Parallel Computing for Data Science With Examples in R, C++ and CUDA
Parallel Computing for Data Science: With Examples in R, C++ and CUDA is one of the first parallel computing books to concentrate exclusively on parallel data structures, algorithms, software tools, and applications in data science. It includes examples not only from the classic "n observations, p variables" matrix format but also from time series, network graph models, and numerous other structures common in data science. The examples illustrate the range of issues encountered in parallel programming.
With the main focus on computation, the book shows how to compute on three types of platforms: multicore systems, clusters, and graphics processing units (GPUs). It also discusses software packages that span more than one type of hardware and can be used from more than one type of programming language. Readers will find that the foundation established in this book will generalize well to other languages, such as Python and Julia.

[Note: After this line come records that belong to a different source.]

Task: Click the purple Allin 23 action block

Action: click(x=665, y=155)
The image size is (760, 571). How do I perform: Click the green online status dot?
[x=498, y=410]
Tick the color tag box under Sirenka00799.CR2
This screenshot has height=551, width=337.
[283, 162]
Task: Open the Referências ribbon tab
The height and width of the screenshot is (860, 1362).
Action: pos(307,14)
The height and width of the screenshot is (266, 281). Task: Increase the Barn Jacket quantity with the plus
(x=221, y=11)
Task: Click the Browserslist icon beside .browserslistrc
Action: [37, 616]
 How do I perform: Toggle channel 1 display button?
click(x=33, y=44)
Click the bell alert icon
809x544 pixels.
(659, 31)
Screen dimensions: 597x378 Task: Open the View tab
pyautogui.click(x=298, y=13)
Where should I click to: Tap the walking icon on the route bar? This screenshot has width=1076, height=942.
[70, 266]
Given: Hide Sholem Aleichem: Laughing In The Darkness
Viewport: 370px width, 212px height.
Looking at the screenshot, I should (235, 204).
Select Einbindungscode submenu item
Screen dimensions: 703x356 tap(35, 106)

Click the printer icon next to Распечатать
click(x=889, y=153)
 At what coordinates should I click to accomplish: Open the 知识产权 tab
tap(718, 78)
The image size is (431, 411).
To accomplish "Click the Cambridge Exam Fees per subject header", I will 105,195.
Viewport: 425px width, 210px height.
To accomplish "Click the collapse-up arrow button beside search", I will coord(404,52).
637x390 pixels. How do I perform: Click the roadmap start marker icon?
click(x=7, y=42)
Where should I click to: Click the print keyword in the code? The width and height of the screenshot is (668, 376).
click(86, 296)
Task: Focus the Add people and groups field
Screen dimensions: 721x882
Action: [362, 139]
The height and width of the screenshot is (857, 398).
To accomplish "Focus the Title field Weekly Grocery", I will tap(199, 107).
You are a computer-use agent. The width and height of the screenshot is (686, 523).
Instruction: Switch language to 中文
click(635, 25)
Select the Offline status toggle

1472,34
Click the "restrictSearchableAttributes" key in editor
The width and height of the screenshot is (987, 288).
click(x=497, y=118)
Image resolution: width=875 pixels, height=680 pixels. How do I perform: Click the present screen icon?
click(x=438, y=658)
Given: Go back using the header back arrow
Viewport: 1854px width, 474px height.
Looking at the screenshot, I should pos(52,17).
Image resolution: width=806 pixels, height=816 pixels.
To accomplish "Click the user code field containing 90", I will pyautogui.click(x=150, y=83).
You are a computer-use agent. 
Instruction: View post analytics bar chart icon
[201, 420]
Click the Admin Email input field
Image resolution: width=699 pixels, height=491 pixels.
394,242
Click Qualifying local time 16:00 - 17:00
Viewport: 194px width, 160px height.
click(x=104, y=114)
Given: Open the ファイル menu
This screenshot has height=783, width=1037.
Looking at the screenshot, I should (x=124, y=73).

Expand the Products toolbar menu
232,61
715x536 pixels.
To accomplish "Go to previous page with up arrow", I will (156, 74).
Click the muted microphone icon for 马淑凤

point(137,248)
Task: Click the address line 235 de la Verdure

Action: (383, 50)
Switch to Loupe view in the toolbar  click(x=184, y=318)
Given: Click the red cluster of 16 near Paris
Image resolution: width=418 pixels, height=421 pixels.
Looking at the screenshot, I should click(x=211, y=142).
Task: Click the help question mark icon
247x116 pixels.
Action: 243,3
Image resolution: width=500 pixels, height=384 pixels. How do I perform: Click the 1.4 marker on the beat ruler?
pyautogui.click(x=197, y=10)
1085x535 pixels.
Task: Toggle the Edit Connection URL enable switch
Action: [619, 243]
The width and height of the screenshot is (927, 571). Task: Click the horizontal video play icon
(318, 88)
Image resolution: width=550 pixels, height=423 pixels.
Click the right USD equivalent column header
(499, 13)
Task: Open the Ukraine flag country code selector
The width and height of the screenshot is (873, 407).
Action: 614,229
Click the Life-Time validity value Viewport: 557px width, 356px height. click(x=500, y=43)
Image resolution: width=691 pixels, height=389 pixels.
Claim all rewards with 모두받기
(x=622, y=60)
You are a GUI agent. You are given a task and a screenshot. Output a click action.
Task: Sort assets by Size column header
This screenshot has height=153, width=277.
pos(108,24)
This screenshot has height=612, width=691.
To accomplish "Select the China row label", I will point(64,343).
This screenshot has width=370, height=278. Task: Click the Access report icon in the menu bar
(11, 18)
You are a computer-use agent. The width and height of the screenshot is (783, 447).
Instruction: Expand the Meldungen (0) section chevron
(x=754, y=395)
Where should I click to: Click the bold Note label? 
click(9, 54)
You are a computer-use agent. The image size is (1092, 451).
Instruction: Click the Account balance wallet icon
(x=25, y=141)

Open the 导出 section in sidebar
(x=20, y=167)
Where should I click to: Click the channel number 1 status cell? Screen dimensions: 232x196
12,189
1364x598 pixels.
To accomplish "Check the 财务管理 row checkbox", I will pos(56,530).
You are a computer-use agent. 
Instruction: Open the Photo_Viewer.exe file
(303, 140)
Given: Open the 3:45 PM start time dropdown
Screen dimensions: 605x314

Introduction to Parallel Processing in R. "Why Is My Program So Slow?": Obstacles to Speed. Principles of Parallel Loop Scheduling. The Shared Memory Paradigm: A Gentle Introduction through R. The Shared Memory Paradigm: C Level. The Shared Memory Paradigm: GPUs. Thrust and Rth. The Message Passing Paradigm. MapReduce Computation. Parallel Sorting and Merging. Parallel Prefix Scan. Parallel Matrix Operations. Inherently Statistical Approaches: Subset Methods. Appendices.
"From my reading of the book, Matloff achieves his goals, and in doing so he has provided a volume that will be immensely useful to a very wide audience. I can see it being used as a reference by data analysts, statisticians, engineers, econometricians, biometricians, etc. This would apply to both established researchers and graduate students. This book provides exactly the sort of information that this audience is looking for, and it is presented in a very accessible and friendly manner."
—Econometrics Beat: Dave Giles’ Blog, July 2015
"The author has correctly recognized that there is a pressing need for a thorough, but readable guide to parallel computing—one that can be used by researchers and students in a wide range of disciplines. In my view, this book will meet that need. … For me and colleagues in my field, I would see this as a ‘must-have’ reference book—one that would be well thumbed!"
—David E. Giles, University of Victoria
"This is a book that I will use, both as a reference and for instruction. The examples are poignant and the presentation moves the reader directly from concept to working code."
—Michael Kane, Yale University
"Matloff’s Parallel Computing for Data Science: With Examples in R, C++ and CUDA can be recommended to colleagues and students alike, and the author is to be congratulated for taming a difficult and exhaustive body of topics via a very accessible primer."
—Dirk Eddelbuettel, Debian and R Projects